Alors pour sortir de ça, les beaux
discours ne suffisent pas, les livres qui nous disent que nous sommes
tous et toutes égaux, les recherches scientifiques non plus, les
soirées non mixtes où l'on s'énerve après ce système patriarcal
non plus, pour sortir de ça il y a aussi l'autodéfense.
Présenté comme ça, on pourrait
penser que la première chose dans l'autodéfense c'est la fight, pas
nécessairement.
Notre autodéfense est polymorphe car
nos agressions le sont aussi.
Il y a l'autodéfense verbale.
Oui les blagues sexistes ne nous font
pas rire, même si c'est un pote qui la raconte et nous fait un clin
d’œil parce qu'on est la féministe de service et qu'on va jouer
les 'rabat joie'.
'Ta blague est sexiste et non elle ne
me fait pas rire', pourquoi continuer à les subir alors qu'elles
nous dévalorisent ?
Les agressions verbales sont monnaie
courante, toutes ces phrases qui commencent par 'vous les filles …'
, en réalité toutes les remarques qui nous limitent à notre seul
sexe désigné.

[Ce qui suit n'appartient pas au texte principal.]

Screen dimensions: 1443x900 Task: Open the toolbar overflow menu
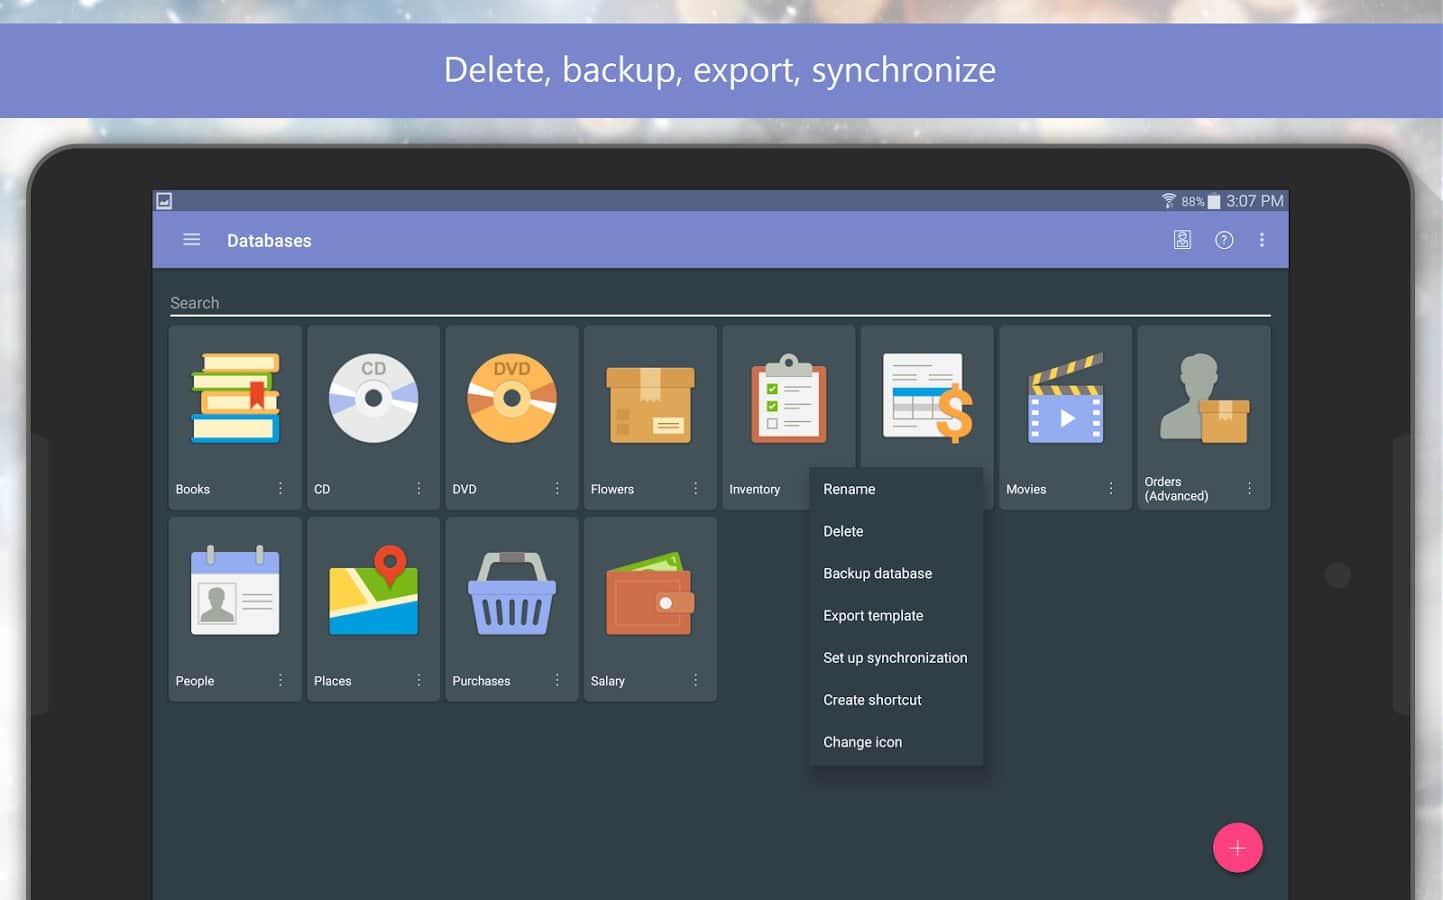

A toutes ces remarques, ces moments de
condescendance, ces phrases paternalistes soit disant bienveillantes,
nous nous devons de répondre. Chacune à sa façon, par l'humour, en
disant 'non', etc…
Malheureusement il arrive que cet
ensemble de choses, nos mots, notre attitude, ne soient pas
suffisants, il faut donc en venir aux mains (ou aux pieds). Pas
besoin d'être ceinture noire de karaté, d'avoir passé une année à
se bourrer de protéines et pousser de la fonte pour savoir se
défendre. Il existe des gestes simples pour riposter à l'autre
(l'autre étant souvent un ou une partenaire de vie, un ou une membre
de la famille, même s'il arrive que des inconnues s'en prennent à
nous, les actes de violences contre les femmes sont dans la majorité
des cas liés à une personne proche,
amies/familles/patrons/enseignants). Pour apprendre un certain
nombres de ces gestes et aussi des mots et attitudes que nous pouvons
adopter face à un comportement intrusif voire violent il existe des
stages d’autodéfense féministe.
Il est temps pour nous toutes de virer
ce carcan patriarcal et cela passe aussi par notre auto organisation
et notre autodéfense. Non nous ne sommes pas des petites fleurs qui
poussons le long du chemin et que d'aucuns peuvent fouler au pied
sans même y penser. Nous avons en nous toutes cette capacité
d'empowerment (c'est à dire le renforcement de notre pouvoir
d'action par la création de mouvements autonomes et le travail
collectif de conscientisation), il est temps pour nous d'en prendre
conscience et d'agir en conséquence.